Queen Anne cottages, modest workingman versions of the Queen Anne residence are common, too. These smaller homes maintained some of the same features of the larger houses such as detailed ornamentation and embellishment but usually using mass-produced materials such as stock stained glass or pre-fabricated trim work.

These homes typically featured a large bay window with a gable roof over the projecting bay. Stained glass is usually incorporated into the projecting bay window with an ornamental pattern of trim work in the peak of the gable front. A porch with small lathe-turned posts usually can be found adjacent to the bay window. These cottages were mostly built as one-story homes for working-class folk but the style was also adapted in Butte for two-story homes as well.

The following are a few homes that shouldn’t be missed on a tour of Butte, Montana’s Victorians.
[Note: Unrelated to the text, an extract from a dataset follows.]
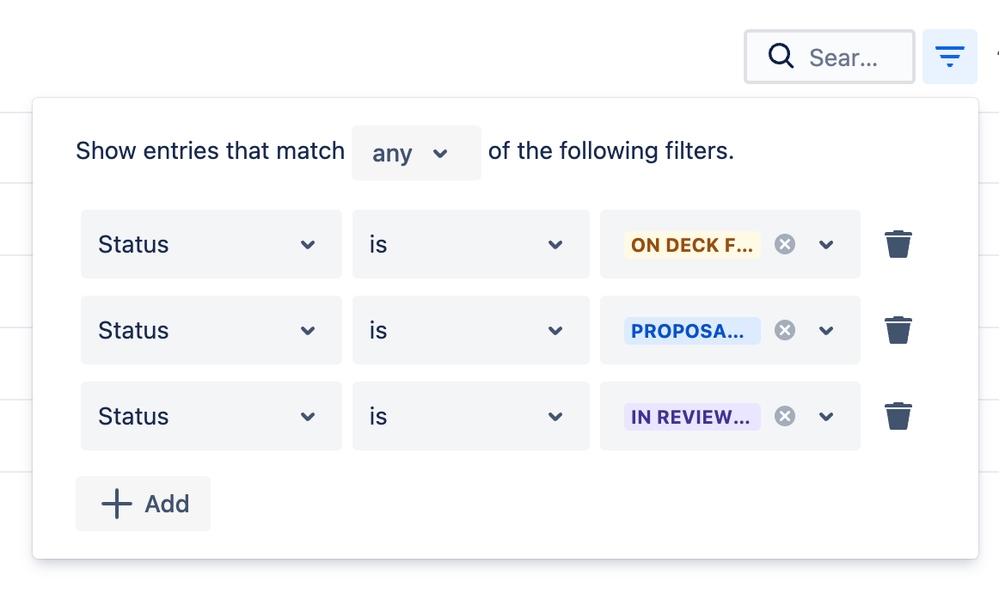
Task: Click the search magnifier icon
Action: tap(781, 57)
A self-guided walking tour of historical homes is available for $3 from the Butte Historical Society, P.O. Box 3913, Butte, MT 59702.

307 W. Broadway

In 1896, Dr. Donald Campbell built this whimsical home and also used it as office space for his medical practice. The stone and stucco facade of the home looks more like a cake carved from Italian ice and trimmed with frosting. An arched entrance is trimmed with stone and the large bay window on the first floor is decorated with garlands, dentils, and bull’s eyes. A bay window on the second floor is capped by a flared roof that is reminiscent of a Spanish cathedral. This home was featured in Elizabeth Pomada’s 1987 book about multi-colored restored Victorian homes, Daughters of Painted Ladies. Actually, this house is only one of several beautifully restored homes on what was known locally as the “Mediterranean Block.”

321 West Broadway

Millionaire and Senator William Andrews Clark built this house for his son Charles who wrote an elaborate description of a French chateau that he stayed in on his honeymoon.

The house has 26 rooms, including a ballroom on the fourth floor, and seven fireplaces. The windows are stained glass and the walls are covered with hand-painted wallpaper. French craftsmen were brought to Butte to work on the walls, ceilings, and paneling. The Mahogany staircase was carved in place. The home now serves as a public museum.

829 West Park

This mansion is an architectural legacy of the abundant wealth to be spent on palatial residences on Butte’s West Side. Built in 1906, this Neoclassical mansion mirrored wealth and power with its majestic two-story Ionic columns, circular entrance for receiving guests, and third-story porch for parties spilling out from the upstairs ballroom to allow guests to look down upon the street.

845-855 West Granite

Before you look next door and do a doubletake, there is a reason for the similarity between these side-by-side Queen Anne homes. The ornamental detail of this house and its mirror image next door is elaborate and superb and the level of craftsmanship in the construction of the homes has been beautifully matched by the care that has been taken to restore, preserve, and maintain their historical integrity. These two houses were built in 1890 at the end of a lucrative career in banking and other enterprises to be the home of Andrew Jackson Davis, Montana’s first millionaire. In fact, Davis died in 1890, the same year that the home was completed. Davis was only one among many millionaires in Butte when building booms coincided with the best of Victorian design in homes.